Destroy Rock & Roll presents another success story in the genre of bedroom electronica. Isle of Skye's Myles MacInnes recorded this debut album entirely at home with relatively basic computer software, and the resulting 14 tracks are every bit as compelling as contemporaneous efforts from like-minded electronic artists Daft Punk, Lemon Jelly, and the Orb. Though Mylo is a bit of a musical chameleon in that he raids influences from acid house to ambient techno to downtempo trip-hop, the album is held quite cohesively together by a smart sense of humor and what might be called a case of the warm fuzzies. These warm fuzzies are most apparent in the smooth beats, funky grooves, funny voice samples, and cute sound effects that tone down even the album's most aggressive moments. The most obvious comedy is found in the potty-mouthed cut-and-paste affair "Drop the Pressure" and in an evangelist ridiculously calling out "sinners" like Duran Duran and REO Speedwagon over goofy lo-fi grooves on "Destroy Rock & Roll." While album highlight "In My Arms" isn't blatantly funny, it's sure to bring a smile to any fan of 1980s Top 40. The track is an addictive, somehow soulful mashup of Kim Carnes' "Bette Davis Eyes" and Reel Life's "Waiting for a Star to Fall." It's quite a treat hearing the repeated fragment "in my arms baby yeah" cut and flanged to the point of euphoria with the somewhat ominous, emotional synth notes of the Kim Carnes track icing the cake. But Mylo doesn't cop out to comedy. Indeed, he straddles the techno film score realm of Moby with aplomb on "Emotion 98.6" and gives IDM hero Mike Paradinas a run for his money with the high-pitched, childlike melodies of "Guilty of Love." There is a sense that some filler could have been excised, but the album is so much fun while it lasts that it's difficult to nitpick.

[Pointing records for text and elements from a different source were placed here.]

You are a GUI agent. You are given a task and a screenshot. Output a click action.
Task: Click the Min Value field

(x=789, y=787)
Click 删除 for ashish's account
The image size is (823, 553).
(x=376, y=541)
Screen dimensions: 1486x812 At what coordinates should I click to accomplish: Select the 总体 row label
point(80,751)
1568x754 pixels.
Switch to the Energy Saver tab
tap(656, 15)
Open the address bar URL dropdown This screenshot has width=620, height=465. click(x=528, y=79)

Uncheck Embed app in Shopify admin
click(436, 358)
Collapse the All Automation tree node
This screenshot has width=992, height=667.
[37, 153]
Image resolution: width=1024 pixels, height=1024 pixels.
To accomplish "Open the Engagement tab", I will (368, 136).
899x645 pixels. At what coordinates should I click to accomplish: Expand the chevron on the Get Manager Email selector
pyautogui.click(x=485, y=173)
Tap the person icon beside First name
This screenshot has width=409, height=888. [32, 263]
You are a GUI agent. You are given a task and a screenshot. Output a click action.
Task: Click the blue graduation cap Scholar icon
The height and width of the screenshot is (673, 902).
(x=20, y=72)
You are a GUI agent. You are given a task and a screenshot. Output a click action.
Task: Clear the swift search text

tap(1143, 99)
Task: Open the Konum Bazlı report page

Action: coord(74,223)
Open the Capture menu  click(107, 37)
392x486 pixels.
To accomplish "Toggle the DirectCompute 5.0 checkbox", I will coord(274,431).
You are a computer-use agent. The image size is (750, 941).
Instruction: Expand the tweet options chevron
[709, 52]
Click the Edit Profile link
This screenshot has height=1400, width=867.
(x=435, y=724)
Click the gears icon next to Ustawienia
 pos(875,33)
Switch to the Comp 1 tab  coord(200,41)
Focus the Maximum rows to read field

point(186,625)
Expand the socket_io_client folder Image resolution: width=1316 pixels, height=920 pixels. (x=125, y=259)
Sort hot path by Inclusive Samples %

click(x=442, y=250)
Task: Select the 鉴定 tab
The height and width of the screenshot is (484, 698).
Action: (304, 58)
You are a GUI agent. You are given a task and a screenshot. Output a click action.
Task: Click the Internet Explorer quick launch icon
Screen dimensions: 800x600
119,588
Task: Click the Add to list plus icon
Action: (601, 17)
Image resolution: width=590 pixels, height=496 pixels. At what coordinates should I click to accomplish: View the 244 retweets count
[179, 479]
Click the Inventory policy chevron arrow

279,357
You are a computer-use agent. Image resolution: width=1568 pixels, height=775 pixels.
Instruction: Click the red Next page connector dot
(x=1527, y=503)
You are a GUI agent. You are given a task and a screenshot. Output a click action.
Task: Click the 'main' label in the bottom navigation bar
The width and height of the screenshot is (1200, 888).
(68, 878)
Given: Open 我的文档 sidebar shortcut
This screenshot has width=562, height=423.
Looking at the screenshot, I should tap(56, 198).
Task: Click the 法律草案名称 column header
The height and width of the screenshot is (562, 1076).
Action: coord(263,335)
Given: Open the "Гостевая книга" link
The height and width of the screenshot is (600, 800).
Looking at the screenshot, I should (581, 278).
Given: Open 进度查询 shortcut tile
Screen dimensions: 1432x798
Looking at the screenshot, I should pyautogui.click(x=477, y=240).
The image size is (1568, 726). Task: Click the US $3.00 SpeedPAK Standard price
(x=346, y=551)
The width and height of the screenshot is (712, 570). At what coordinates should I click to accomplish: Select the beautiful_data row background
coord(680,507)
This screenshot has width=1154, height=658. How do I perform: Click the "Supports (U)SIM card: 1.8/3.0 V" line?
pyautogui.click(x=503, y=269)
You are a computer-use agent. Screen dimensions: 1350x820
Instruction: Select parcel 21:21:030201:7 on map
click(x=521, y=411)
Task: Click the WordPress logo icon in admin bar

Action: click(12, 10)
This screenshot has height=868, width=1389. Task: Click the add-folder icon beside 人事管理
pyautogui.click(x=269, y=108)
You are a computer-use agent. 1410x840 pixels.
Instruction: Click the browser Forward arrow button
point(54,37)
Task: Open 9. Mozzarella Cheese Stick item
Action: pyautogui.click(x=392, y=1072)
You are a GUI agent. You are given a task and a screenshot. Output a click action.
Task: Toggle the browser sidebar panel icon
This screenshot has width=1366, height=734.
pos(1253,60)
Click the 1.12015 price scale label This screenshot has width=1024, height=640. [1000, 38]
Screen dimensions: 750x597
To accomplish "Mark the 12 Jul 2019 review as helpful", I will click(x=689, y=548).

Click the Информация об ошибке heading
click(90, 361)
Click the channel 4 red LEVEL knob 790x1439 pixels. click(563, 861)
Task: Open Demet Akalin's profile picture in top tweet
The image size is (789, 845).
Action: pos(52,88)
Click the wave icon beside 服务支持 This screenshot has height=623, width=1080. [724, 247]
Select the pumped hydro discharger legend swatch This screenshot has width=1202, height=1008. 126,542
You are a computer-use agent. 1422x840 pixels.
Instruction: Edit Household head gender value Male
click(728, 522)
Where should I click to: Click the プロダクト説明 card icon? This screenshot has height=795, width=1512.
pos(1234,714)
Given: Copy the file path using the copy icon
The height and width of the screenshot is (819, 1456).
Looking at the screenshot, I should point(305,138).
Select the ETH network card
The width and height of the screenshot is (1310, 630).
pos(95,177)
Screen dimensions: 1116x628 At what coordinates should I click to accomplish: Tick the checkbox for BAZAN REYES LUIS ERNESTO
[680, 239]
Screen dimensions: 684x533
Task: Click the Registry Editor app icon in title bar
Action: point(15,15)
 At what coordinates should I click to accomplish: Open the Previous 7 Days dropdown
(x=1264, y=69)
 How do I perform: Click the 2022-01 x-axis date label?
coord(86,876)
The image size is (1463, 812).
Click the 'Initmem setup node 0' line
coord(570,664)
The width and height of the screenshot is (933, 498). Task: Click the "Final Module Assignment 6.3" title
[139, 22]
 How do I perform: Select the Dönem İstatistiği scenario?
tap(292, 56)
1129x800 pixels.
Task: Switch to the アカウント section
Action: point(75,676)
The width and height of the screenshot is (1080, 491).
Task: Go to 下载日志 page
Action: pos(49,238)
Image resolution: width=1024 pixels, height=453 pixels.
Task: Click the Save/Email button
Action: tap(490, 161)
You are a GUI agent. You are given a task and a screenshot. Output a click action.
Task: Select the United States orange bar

Mylo's singles attracted quite a following and led to remix assignments for the Killers, the Scissor Sisters, Annie, and Moby, among others, and Destroy Rock & Roll only seems to cement his status among the elite of electronic cut-and-pasters of his time.

Customer Reviews

A Truly Great Album....

What can I say? Any album that gets away with sampling Boy meets Girl and Kim Carnes in the same song, got to be worth a listen, hasn't it? "Valley of the Dolls" sounds like the music you'd find at the end of a Commodore Amiga game, slightly dated, but still carrying some sort of emotional punch. "Destroy Rock & Roll", with it's preacher sample, sounds like the worlds coolest sermon. But the album's centrepiece is surely "In My Arms", the home of the above mentioned samples, a fantastic tune, one of the best samples ever.

i could essay write a 6000 word essay on this piece of art

everyone should owe at least one copy, every song is truly amazing, most moving is need you tonite. enchanting mix of instrumental and vocal . a must have.

I know, I am too fussy.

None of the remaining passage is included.